PRINT March 1964

Art is Love is God

THE CALIFORNIA ASSEMBLAGE MOVEMENT stems from one artist, Wallace Berman, who in 1947, with very little formal art training began to draw with bizarre, naive and vulgar American surrealist overtones. In these drawings he projected all the underground vernacular of the jazz world and the dope addict, sometimes reconstructing portraits of jazz musicians such as Joe Albany and Charlie Parker or erotic fantasies with overtones of magic realism mixed with bebop and surrealism. In 1949, while working as a laborer with distressing imitation American period furniture, he moved absolutely naturally into assemblage sculpture by combining together waste odds and ends lying around the factory. Later, he was to add photographs, drawings and word images or to combine these diverse elements into a tableau.

Berman is the major link to the existential and surrealist poets, dramatists and writers, and he established assemblage in California as a poetic art with strong moral and spiritual overtones. He will often employ the legend ART IS LOVE IS GOD, but has no simpering holier-than-thou attitude. The spiritual overtones in his work are very genuine and real but tempered by an incredibly raw and existential wit which is expressed with great simplicity and directness. There is a strange and compelling mixture of awareness and ingenuousness in Berman that almost defies verbalization. A completely unobtrusive artist (there is no mention of him in the Museum of Modern Art’s encyclopedic compendium on the Art of Assemblage), his first and only exhibition took place at the old Ferus Gallery in 1957. Despite being given the opportunity to withdraw one item, he refused and was arrested, convicted and fined for inciting lewd and lascivious passions, the exhibition being abandoned and much of the work destroyed. He has not exhibited again preferring to work on Semina, a printed container or album of diverse images—poems, photographs and drawings. With a small handpress he is able to print without the limitations of the professional printer, risk of censorship or the need to domesticate his art. The restrictions of bulk and storage disappear as do the bonds of creating objects to be exhibited or sold. (He gives them away to friends.) The first issue of Semina was in 1955 and there have been seven more since, each edition approximately two hundred in number. He prints his own work often mixed up with poets or artists he most admires (Berman was the first to print the work of Burroughs).

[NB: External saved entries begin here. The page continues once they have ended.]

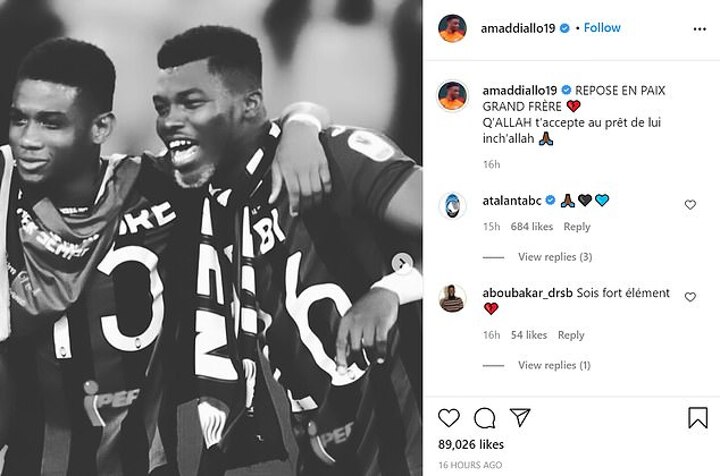Follow amaddiallo19
Screen dimensions: 720x476
tap(602, 28)
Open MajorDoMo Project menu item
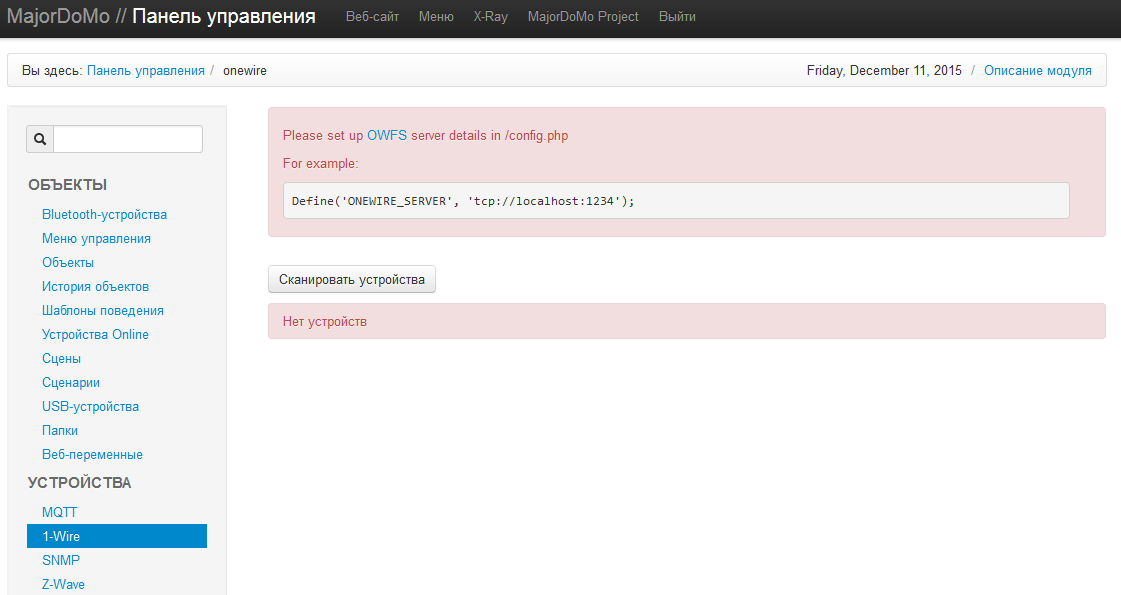Viewport: 1121px width, 595px height. pyautogui.click(x=583, y=17)
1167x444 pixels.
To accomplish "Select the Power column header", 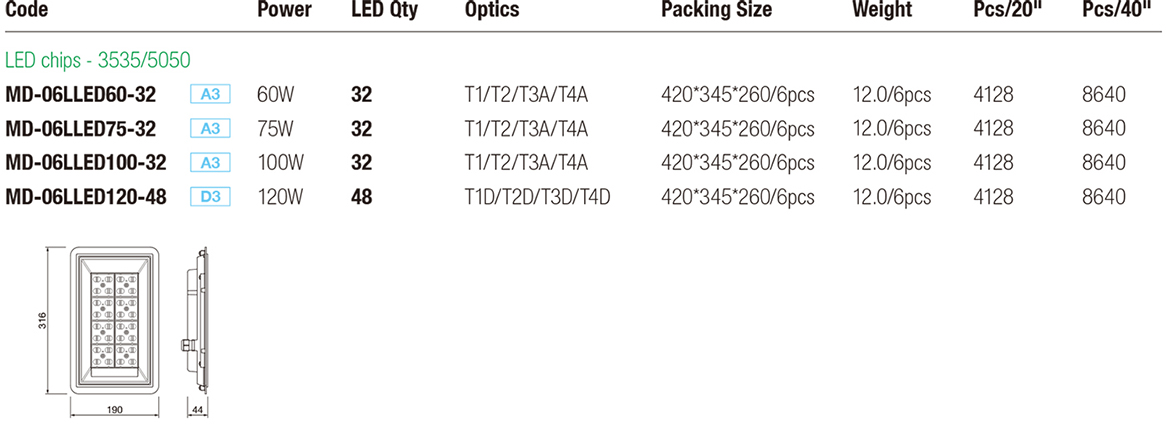I will click(284, 10).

It is difficult to determine if Berman structured Semina in admiration of the album format—a container of diverse elements—or out of the sheer necessity of bypassing the problems and expense of binding or even because of a notion that in creating things in a beat way, they have a charm of their own. Probably it was a mixture of all three, but it allowed him to place a matrix of images in an envelope in random order, the images inevitably changing sequence at every inspection. As William Seitz has written “. . . Identities drawn from diverse contexts and levels of value are confronted . . . metaphysically and associationally (and modified by) the unique sensations of the spectator.”

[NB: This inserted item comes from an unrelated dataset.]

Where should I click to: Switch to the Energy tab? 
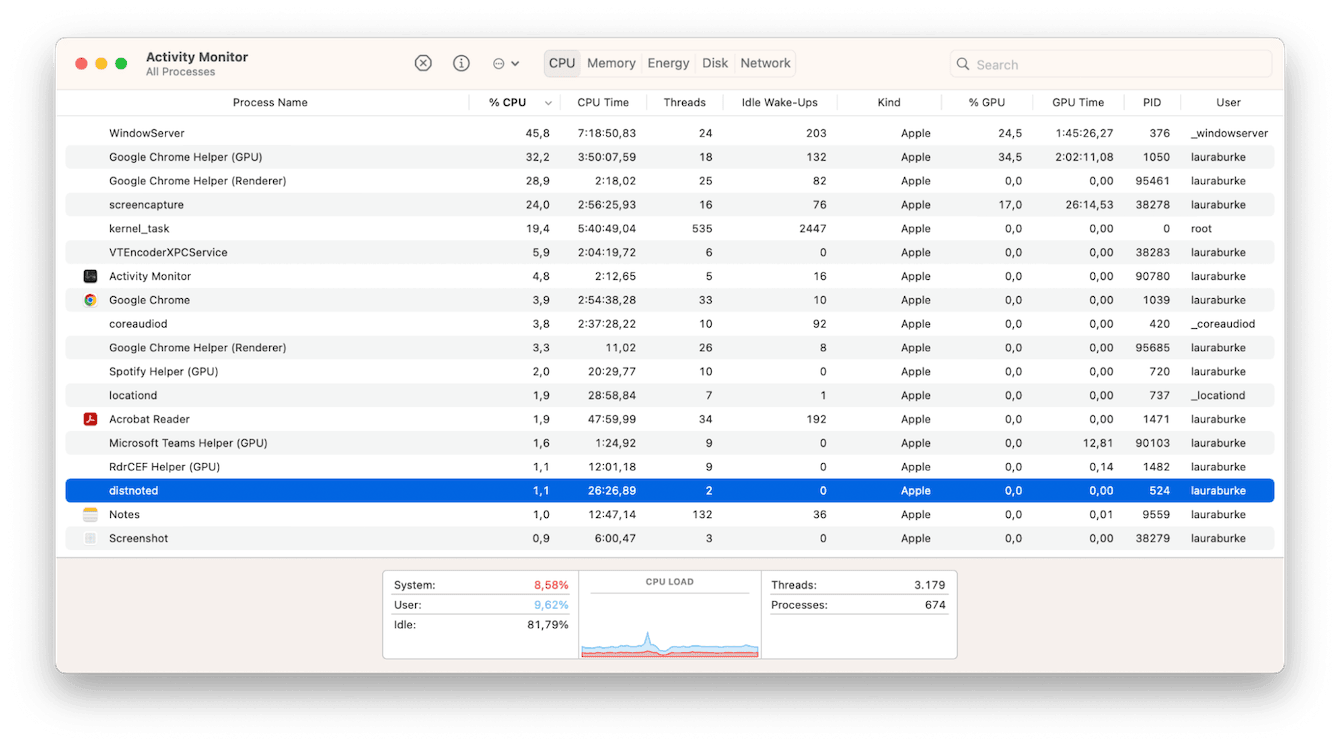click(x=667, y=63)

Berman has had a strong influence, directly and indirectly, on a number of artists, in particular George Herms, Ben Talbert, John Reed, Bruce Conner (and to a much lesser extent) Edward Kienholz as well as a whole stream of younger artists. Talbert’s work picks up on a particular aspect of Berman concerned with the toughest form of vulgar narrative, the highly erotic issues of pornography. As such, Talbert’s work is virtually unexhibitable and, consequently, hardly known. Herms is an acolyte of Berman and in close accord with his spiritual overtones—he invariably marks his work with the legend “LOVƎ” Reed was a proto-pop artist and assembler of junk who drifted into Berman’s orbit and then disappeared. Conner came in from Kansas to the Bay Area where Berman and Herms were living at that time. Up to then he had painted and worked in an essentially flat form of collage. His meeting with Berman was to induce a decisive change—he adopted the nylon stocking as a container and veil, to work in the most ethereal of poetic symbolism. Kienholz had developed independently using a more painterly procedure, later collaging lumps of wood and objects onto his surfaces. Berman’s exhibition at the Ferus Gallery (which Kienholz directed at that time) indicated the answer to his own problems. Berman is a highly skilled photographer and as such is never dependent on found images. His ability and skill in this direction was to influence all these artists with the exception of Kienholz, who almost never uses photographic images. Conner, for example, made a number of very interesting movies by collaging newsfilm, comics and shot sequences. California assemblage, as a result of Berman’s influence, is completely autonomous, full of rich narrative and the closest development to a true surrealist root in the American vernacular.